Most of the participants were part of the aristocracy (Kalligas 2020, 76) (Barnes and Barnes 2000, 31), and although Plato did not charge a participation fee (Mueller 2000, 170) (Nails 2002) (Kalligas 2020), each member had to maintain himself. There were also two women who studied with Plato at the Academy, Axiothea of Phlius and Lasthenia of Mantinea (Craig 1998).

Based on Plato’s lectures on Good and Dialectics, (Zeyl 1997, 2) the teaching was conducted through discussions with the disciples, led by Plato or the older disciples, and lectures given by illustrious personalities passing through Athens. Some researchers believe that the Academy’s curriculum was very similar to that discussed in Plato’s?Republic?(Mueller 2000, 170–71).

Plato’s Academy was a school for many illustrious personalities of the time (Guthrie and Guthrie 1986, 23) (Hornblower, Spawforth, and Eidinow 2012). The best-known disciple is Aristotle, who studied here between 367-347 BC, before founding his own school, Lyceum, but also others, such as:

  • Theophrastus, until 348 BC;
  • Pamphile, who will be the master of Epicurus;
  • Philip of Opus, editor of?Laws?and possibly the author of?Epinomis;
  • Aminta of Heraclea, against whom Ariston of Chios will write;
  • Chion; Aeschine; Hyperide; Hermodor of Syracuse; Focion; Demosthenes (Aulu-Gelle and Verger 2021, chap. XIII); Calipus of Athens; Eudoxus of Cnidus; Hestiae of Perinth; Heraclides of Pontus, Speusippus, Xenocrates, Menechmus, Menedemus of Eretria; Euphrasius of Euboea; Leon of Athens and Leon the Academician;
  • Echecrate, who was the first Pythagorean;
  • Hermias de Atarneus, future protector of ostracized Aristotle;
  • Python and Heraclides, citizens of Enos, advisers and assassins of Cotys I in 359 BC, both citizens of Enos, a Greek city on the Thracian coast (Aristotle 2013, bk. V, X, 1311 b 21) (Laertius 2018, bk. III, 46);
  • Aristonymos, legislator of the Megalopolis, in Arcadia;
  • Theodectes of Phaselis, tragic poet;
  • and two women: Axiothea of Phlius and Lasthenia of Mantinea.
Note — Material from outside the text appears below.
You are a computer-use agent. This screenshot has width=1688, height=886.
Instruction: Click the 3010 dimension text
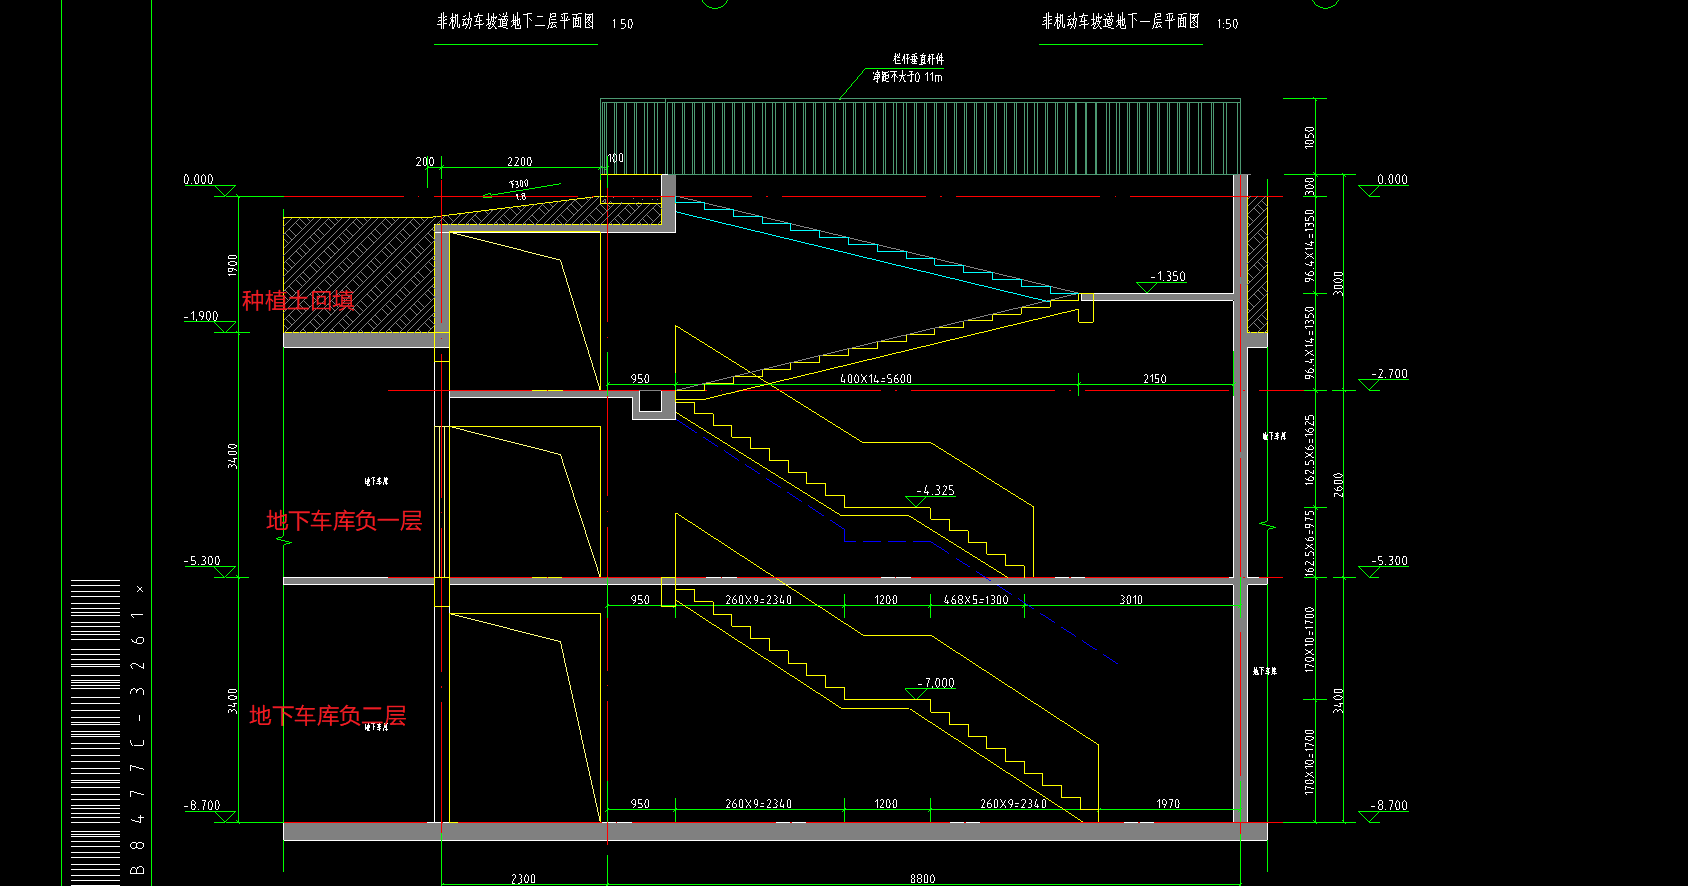coord(1130,600)
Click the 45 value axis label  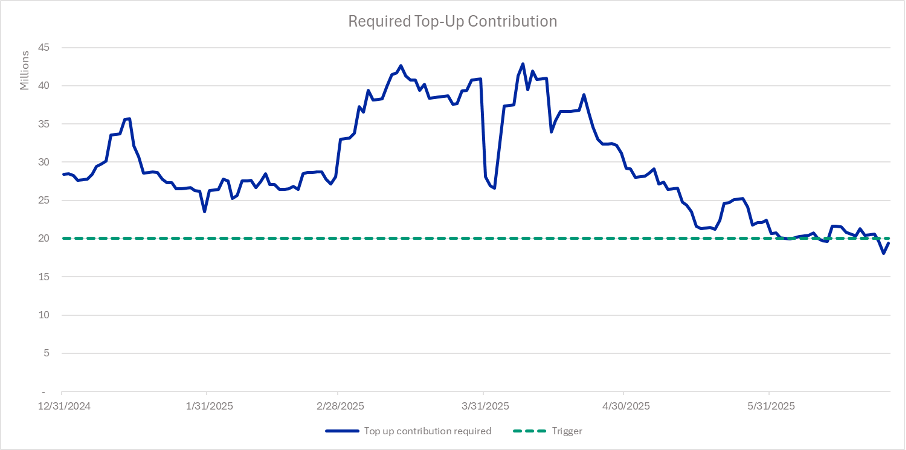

After Plato’s death, the leadership of the Academy was taken over by his nephew Speusippo. The Platonic Academy was destroyed by the Roman dictator Sulla in 86 BC (Lindberg 2008, 70) and will be temporarily closed after the death of Philo of Larissa in 83 BC. The school will survive until the year 529 (Platon and Brisson 2020, XII), when it was permanently closed by Justinian after various periods of alternating interruptions of activity.

There have been three periods in the history of the Academy: the Old Academy, the Middle Academy and the New Academy. The main figures in the Old Academy were Speusippus (Plato’s nephew), who succeeded him as head of the school (until 339 BC) and Xenocrates (until 313 BC). Both sought to merge Pythagorean speculation on numbers with Plato’s theory of forms.